Item 42: Avoid Reckless Monkey-Patching
Having inveighed against violating abstractions in Item 41, let’s now consider the ultimate violation. Since prototypes are shared as objects, anyone can add, remove, or modify their properties. This controversial practice is commonly known as monkey-patching.
The appeal of monkey-patching lies in its power. Are arrays missing a useful method? Just add it yourself:
Array.prototype.split = function(i) { // alternative #1
return [this.slice(0, i), this.slice(i)];
};
Voilà: Every array instance has a split method.
But problems arise when multiple libraries monkey-patch the same prototypes in incompatible ways. Another library might monkey-patch Array.prototype with a method of the same name:
Array.prototype.split = function() { // alternative #2
var i = Math.floor(this.length / 2);
return [this.slice(0, i), this.slice(i)];
};
Any uses of split on an array now have roughly a 50% chance of being broken, depending on which of the two methods they expect.

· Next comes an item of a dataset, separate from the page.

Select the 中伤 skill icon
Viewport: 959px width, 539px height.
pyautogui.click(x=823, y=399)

At the very least, any library that modifies shared prototypes such as Array.prototype should clearly document that it does so. This at least gives clients adequate warning about potential conflicts between libraries. Nevertheless, two libraries that monkey-patch prototypes in conflicting ways cannot be used within the same program. One alternative is that if a library only monkey-patches prototypes as a convenience, it may provide the modifications in a function that users can choose to call or ignore:
function addArrayMethods() {
Array.prototype.split = function(i) {
return [this.slice(0, i), this.slice(i)];
};
};
Of course, this approach only works if the library providing addArrayMethods does not actually depend on Array.prototype.split.

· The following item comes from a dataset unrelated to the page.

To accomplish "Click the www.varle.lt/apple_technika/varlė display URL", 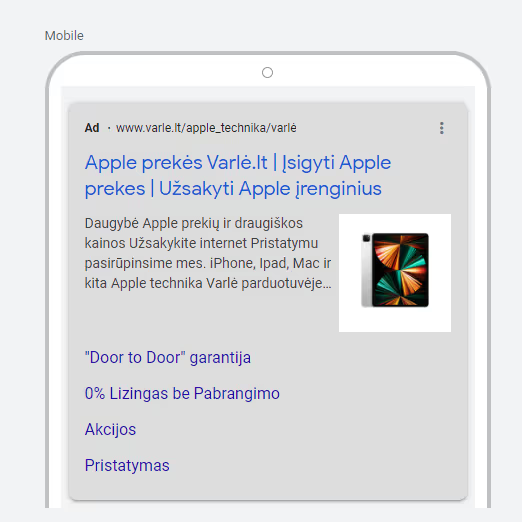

Despite the hazards, there is one particularly reliable and invaluable use of monkey-patching: the polyfill. JavaScript programs and libraries are frequently deployed on multiple platforms, such as the different versions of web browsers made by different vendors. These platforms can differ in how many standard APIs they implement. For example, ES5 defines new Array methods such as forEach, map, and filter, and some versions of browsers may not support these methods. The behavior of the missing methods is defined by a widely supported standard, and many programs and libraries may depend on these methods. Since their behavior is standardized, providing implementations for these methods does not pose the same risk of incompatibility between libraries. In fact, multiple libraries can provide implementations for the same standard methods (assuming they are all correctly implemented), since they all implement the same standard API.
You can safely fill in these platform gaps by guarding monkey-patches with a test:
if (typeof Array.prototype.map !== "function") {
Array.prototype.map = function(f, thisArg) {
var result = [];
for (var i = 0, n = this.length; i < n; i++) {
result[i] = f.call(thisArg, this[i], i);
}
return result;
};
}
Testing for the presence of Array.prototype.map ensures that a built-in implementation, which is likely to be more efficient and better tested, won’t be overwritten.
Things to Remember
• Avoid reckless monkey-patching.
• Document any monkey-patching performed by a library.
• Consider making monkey-patching optional by performing the modifications in an exported function.
• Use monkey-patching to provide polyfills for missing standard APIs.